The possibility of weaning arises in the face of complications and difficulties. One participant who had a postpartum complication and found that counseling was insufficient to maintain breastfeeding is noteworthy. An institutional philosophy was needed that valued and anticipated the need to maintain the woman as a lactating mother, and then consider relactation.
The evidence presented here suggests that RI is a distinct space for counseling, as it is articulated with a specific moment in the immediate postpartum period, with evidence of qualitative exploration in this area. Furthermore, although the scope of this study was not explored, the counselors were registered nurses, all with counseling training, which suggests the existence of a specific competency profile. Therefore, we suggest the development of studies focusing on the counselor’s interactional competencies, given the emphasis the participants placed on this area. In any case, nurses are suggested as professionals with characteristics that favor breastfeeding counseling.
Furthermore, the experiences experienced in counseling interactions reverberate in women’s memories, being revived in situations related to breastfeeding in internalized conversations, guiding decision-making. This longitudinal aspect of counseling is a relevant finding and an advancement in existing evidence, provided by the present study.
Study limitations
This study has limitations, particularly related to reporting the experiences of individuals exposed to the breastfeeding counseling intervention developed by three nurses. Therefore, studies exploring the scope of counseling provided by other professional categories and in other care settings could inform the findings of this investigation.

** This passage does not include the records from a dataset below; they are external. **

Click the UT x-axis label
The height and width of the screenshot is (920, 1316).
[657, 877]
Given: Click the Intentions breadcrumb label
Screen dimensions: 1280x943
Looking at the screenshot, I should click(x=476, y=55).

The remote interviews can be considered a weakness of the study; however, the interviewers’ use of cameras and the investment in creating a welcoming relational context sought to promote narrative and data density. The importance of developing new studies with in-person interviews is reinforced; however, it is emphasized that the interviews’ remote nature facilitated the availability of participants.

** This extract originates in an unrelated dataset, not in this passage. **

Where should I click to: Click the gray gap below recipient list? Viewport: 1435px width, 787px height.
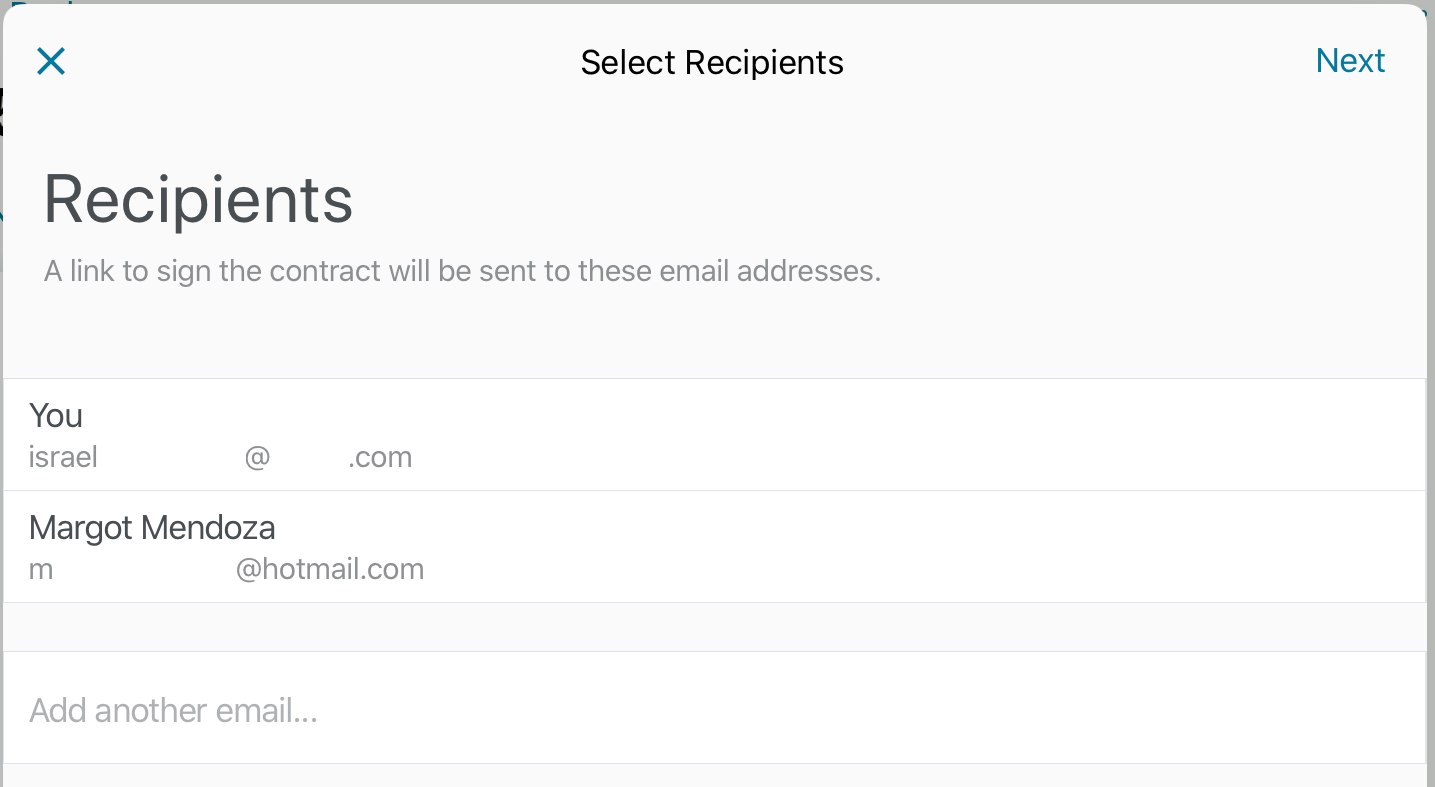(714, 627)
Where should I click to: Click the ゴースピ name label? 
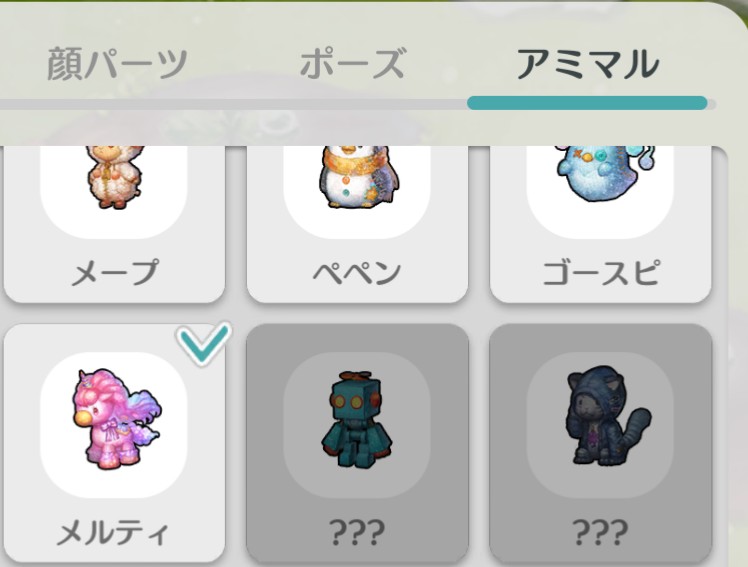[x=601, y=272]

Another limitation is that three women who participated in the pilot study were excluded because they did not have a smartphone, internet access, or both. This limitation compromises the generalizability of results, as it does not encompass situations of social vulnerability expressed in the diversity of access to technology. To address this gap, we emphasize the importance of developing new studies that interview women in their homes or in controlled settings.
Furthermore, the study was conducted only with primiparous women and in three hospitals, with a small number of participants, which compromises the generalizability and transferability of results. However, qualitative studies do not have this intention.

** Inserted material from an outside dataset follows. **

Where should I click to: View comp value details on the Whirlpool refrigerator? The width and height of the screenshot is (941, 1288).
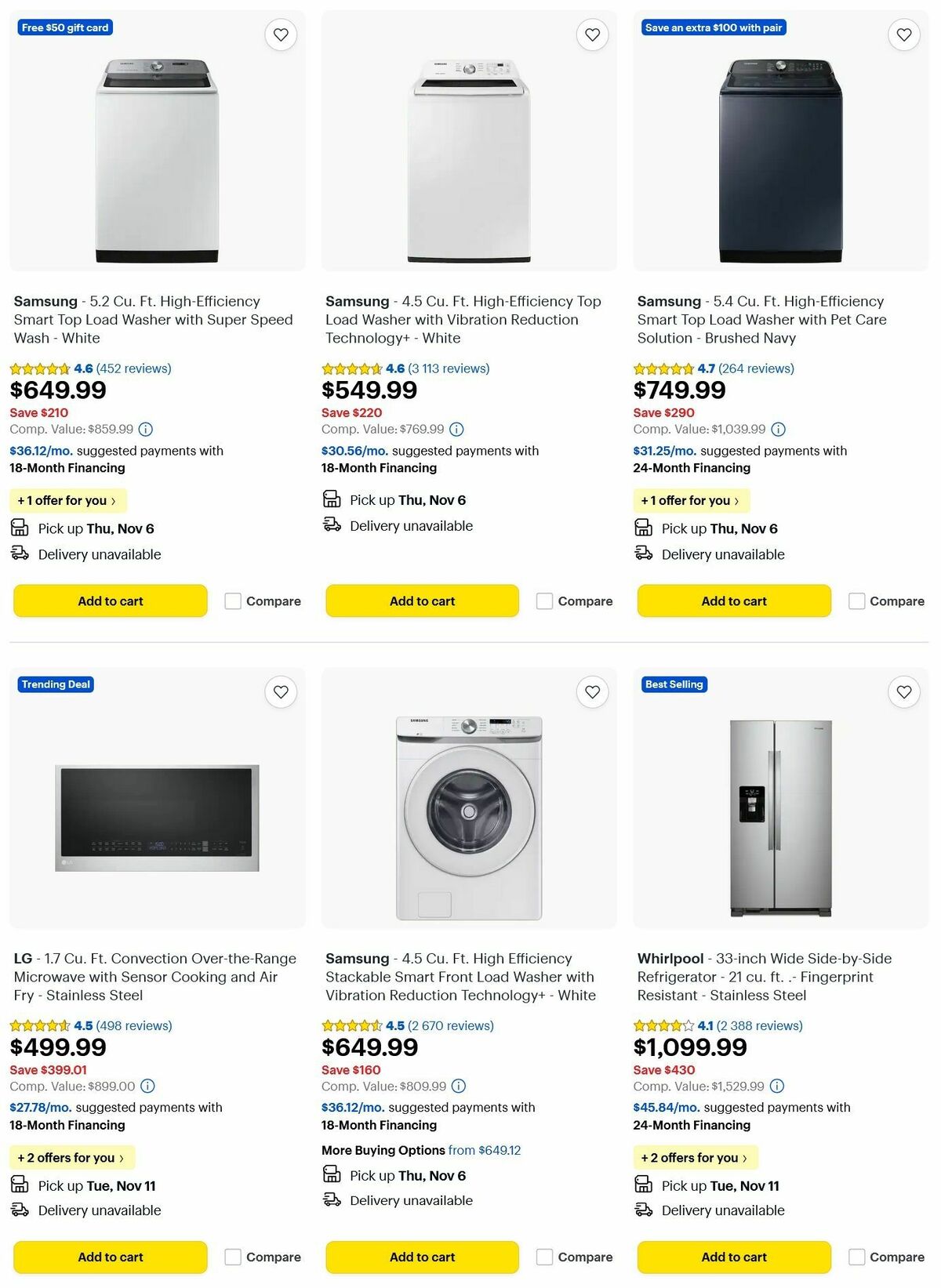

Contributions to nursing, health, or public policy
The results obtained advance and strengthen the evidence on breastfeeding counseling, especially regarding professional presence as a key element in the constructive relationship of the intervention and the impact of this relationship on breastfeeding decision-making and its related aspects. The reports reinforce the importance of incorporating breastfeeding counseling into professional training, staffing, and public policies to promote and protect breastfeeding. Furthermore, the study emphasizes the importance of nurses as highly relevant agents in counseling actions, as evidenced in the study.
FINAL CONSIDERATIONS
Women pointed out elements of the essential pillars of breastfeeding counseling and their influence on the decision-making process to maintain exclusive breastfeeding in the first year of their children’s lives, highlighting the effects of the behavior of the presence of counseling nurses on care relationship and its scope.